Exonérer les entreprises des cotisations patronales sur les hausses de 10 % des grilles de salaires pour tous les salariés sous 3 Smic
“Dès 2022, et pendant cinq ans, dans le cadre d’un contrat d’entreprise, pour toute hausse de salaire de 10 % accordée à l’ensemble des salariés gagnant jusqu’à trois fois le Smic, les entreprises seront exonérées de cotisations patronales sur cette augmentation. Celles-là concerneront les employés actuels, ainsi que les nouveaux embauchés sur la base des salaires historiques pratiqués par l’entreprise.” Marine Le Pen dans un tribune aux Echos
“Pour inciter les employeurs à augmenter les salaires, le RN propose d’exonérer ces hausses de cotisations patronales, dans la limite de 10 % et jusqu’à trois fois le salaire minimum.” Le Monde, 14 juin 2024
“En revanche, l’exonération de cotisations patronales pour toute hausse de salaire de 10 % jusqu’à trois Smic fait toujours partie des plans à court terme (…) cette mesure pour favoriser l’augmentation des salaires pourrait être discutée “une grande conférence sociale” avec le patronat et les syndicats que les dirigeants du parti songent à convoquer”. L’Opinion, 12 juin 2024
Cette mesure est estimée à un coût de 800 millions d’euros en 2025, de 4,8 milliards d’euros en 2027 et de 12 milliards d’euros en 2029.
La liste RN propose une exonération, pendant cinq ans, de cotisations patronales pour une entreprise qui augmenterait sa grille salariale d’au moins 10 % jusqu’à trois Smic. L’exonération porterait sur le surcroît de salaire correspondant aux premiers 10 % de hausse. Dans le cas où plusieurs hausses de 10 % seraient mises en place dans la période de cinq ans de validité de la mesure, l’entreprise bénéficierait chaque fois de l’exonération correspondante. 90 % des salariés du secteur privé se situent sous ce seuil de trois Smic et pourraient, sur le principe, être concernés.

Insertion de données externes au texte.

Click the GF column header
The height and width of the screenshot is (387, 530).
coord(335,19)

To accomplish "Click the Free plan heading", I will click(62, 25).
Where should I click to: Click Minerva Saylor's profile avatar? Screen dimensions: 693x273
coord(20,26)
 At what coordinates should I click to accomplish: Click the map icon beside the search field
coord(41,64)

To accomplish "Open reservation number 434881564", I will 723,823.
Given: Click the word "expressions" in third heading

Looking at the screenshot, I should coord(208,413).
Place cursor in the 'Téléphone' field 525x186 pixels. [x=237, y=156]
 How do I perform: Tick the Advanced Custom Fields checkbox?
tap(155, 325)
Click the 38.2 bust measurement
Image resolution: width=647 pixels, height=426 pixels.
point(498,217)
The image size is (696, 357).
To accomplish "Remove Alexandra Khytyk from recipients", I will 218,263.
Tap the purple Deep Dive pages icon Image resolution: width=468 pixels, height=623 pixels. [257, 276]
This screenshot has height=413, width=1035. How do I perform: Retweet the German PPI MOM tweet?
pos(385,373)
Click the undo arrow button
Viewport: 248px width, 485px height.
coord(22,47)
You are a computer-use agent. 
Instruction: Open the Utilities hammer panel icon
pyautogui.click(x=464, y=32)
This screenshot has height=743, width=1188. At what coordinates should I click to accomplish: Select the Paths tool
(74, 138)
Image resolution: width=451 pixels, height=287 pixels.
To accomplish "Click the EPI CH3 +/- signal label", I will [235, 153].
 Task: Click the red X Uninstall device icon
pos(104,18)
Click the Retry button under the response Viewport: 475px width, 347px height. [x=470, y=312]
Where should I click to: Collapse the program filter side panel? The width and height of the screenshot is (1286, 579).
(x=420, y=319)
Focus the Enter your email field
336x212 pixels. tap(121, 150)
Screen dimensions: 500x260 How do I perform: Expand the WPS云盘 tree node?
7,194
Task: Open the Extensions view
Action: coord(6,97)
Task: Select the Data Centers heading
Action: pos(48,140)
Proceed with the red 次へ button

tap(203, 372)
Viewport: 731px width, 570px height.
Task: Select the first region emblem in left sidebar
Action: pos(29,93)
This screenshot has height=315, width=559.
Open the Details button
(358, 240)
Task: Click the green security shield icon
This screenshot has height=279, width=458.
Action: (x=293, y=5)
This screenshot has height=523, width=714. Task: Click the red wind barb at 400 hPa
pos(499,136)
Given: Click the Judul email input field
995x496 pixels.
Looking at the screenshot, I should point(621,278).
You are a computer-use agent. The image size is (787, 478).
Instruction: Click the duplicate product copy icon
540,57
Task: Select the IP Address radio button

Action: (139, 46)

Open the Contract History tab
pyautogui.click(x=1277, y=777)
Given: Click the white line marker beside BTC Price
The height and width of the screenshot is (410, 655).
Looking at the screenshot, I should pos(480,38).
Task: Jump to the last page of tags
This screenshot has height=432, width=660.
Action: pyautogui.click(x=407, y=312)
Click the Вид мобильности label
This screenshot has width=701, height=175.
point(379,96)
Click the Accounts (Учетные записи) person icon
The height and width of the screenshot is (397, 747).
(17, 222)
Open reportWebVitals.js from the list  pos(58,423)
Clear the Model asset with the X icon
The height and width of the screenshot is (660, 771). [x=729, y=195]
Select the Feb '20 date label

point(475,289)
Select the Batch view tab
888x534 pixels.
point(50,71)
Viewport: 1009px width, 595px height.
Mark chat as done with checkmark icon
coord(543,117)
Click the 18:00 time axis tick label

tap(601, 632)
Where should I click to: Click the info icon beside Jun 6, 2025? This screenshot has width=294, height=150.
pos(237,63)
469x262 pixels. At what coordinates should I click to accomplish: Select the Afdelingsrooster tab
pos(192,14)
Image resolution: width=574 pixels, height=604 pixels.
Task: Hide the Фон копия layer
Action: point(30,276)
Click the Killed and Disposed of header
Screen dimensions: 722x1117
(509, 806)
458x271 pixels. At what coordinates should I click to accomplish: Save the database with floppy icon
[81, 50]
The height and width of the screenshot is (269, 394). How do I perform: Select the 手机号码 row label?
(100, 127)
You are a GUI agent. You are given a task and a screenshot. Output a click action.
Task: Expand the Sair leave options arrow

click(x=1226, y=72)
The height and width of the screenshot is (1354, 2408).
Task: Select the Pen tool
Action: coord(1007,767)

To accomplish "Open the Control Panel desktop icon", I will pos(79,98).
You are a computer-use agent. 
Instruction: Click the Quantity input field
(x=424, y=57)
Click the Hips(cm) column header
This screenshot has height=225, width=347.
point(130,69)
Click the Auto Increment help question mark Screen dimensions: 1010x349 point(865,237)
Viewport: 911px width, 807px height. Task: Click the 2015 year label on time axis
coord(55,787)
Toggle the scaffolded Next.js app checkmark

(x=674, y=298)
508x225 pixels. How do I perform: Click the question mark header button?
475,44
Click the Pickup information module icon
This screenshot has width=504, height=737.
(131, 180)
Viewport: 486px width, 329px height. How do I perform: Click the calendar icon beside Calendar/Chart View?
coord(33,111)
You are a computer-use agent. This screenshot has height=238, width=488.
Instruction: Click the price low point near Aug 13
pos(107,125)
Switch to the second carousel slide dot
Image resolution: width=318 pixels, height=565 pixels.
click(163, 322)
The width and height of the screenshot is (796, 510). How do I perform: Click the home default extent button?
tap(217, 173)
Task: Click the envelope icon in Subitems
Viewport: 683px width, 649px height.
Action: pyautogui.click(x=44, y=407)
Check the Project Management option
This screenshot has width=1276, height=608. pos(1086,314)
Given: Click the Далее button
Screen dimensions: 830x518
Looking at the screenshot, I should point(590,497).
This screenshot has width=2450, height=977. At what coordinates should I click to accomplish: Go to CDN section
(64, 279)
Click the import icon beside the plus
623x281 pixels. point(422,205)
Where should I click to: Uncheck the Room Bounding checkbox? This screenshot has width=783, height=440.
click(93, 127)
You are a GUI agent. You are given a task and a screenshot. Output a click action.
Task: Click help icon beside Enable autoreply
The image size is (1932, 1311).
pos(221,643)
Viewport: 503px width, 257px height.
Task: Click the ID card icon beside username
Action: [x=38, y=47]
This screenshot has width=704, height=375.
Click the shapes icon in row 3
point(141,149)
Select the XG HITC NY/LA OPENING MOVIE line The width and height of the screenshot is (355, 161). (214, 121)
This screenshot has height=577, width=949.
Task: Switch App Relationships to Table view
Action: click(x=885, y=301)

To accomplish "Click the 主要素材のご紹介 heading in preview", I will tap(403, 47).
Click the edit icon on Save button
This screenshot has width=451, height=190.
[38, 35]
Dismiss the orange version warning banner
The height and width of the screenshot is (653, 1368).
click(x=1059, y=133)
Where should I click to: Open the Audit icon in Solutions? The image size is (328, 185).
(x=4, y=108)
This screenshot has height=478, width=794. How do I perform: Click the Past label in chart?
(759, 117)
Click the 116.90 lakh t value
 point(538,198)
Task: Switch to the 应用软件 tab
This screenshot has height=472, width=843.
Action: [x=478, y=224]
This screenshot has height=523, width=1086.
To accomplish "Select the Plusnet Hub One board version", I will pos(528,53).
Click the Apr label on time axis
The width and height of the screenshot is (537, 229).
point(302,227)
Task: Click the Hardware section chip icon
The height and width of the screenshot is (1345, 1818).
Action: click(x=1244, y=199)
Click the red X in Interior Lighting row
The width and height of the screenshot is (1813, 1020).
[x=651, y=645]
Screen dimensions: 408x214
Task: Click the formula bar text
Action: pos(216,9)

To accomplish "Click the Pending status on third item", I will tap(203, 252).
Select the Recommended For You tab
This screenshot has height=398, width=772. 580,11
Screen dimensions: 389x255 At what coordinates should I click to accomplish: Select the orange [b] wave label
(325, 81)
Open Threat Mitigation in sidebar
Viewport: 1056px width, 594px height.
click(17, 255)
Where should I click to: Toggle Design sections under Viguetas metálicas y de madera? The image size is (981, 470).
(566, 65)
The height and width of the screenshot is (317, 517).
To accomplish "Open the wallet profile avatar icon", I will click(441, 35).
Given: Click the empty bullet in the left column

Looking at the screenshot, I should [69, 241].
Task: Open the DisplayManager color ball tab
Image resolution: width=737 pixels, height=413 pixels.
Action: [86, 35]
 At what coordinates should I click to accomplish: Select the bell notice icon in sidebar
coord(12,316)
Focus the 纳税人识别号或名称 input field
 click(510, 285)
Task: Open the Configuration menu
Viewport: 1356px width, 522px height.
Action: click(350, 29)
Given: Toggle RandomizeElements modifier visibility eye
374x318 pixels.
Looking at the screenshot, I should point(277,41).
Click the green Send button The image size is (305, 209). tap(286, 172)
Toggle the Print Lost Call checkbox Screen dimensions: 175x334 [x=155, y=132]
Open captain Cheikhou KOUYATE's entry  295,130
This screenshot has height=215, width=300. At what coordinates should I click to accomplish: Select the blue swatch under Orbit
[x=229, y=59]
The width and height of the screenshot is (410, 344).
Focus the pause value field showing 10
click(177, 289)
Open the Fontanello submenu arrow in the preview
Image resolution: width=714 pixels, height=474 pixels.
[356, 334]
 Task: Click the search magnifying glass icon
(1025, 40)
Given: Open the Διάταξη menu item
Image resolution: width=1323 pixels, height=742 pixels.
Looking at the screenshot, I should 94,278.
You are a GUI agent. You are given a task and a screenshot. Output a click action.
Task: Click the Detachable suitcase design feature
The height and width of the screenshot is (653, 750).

Un tel dispositif générerait d’importants effets d’aubaine puisque les employeurs auraient tout intérêt à en profiter pour effectuer des augmentations qu’ils auraient accordées de toute façon. Compte tenu de son effet pérenne sur la grille salariale de l’entreprise, l’hypothèse la plus raisonnable serait, en effet, que cette mesure n’induirait pas de hausses salariales significatives qui n’auraient pas eu lieu de toute façon. Eu égard à l’importance de la hausse nécessaire pour bénéficier de l’exonération, certains employeurs pourraient anticiper des hausses de salaires qui auraient eu lieu de manière plus étalée dans le temps.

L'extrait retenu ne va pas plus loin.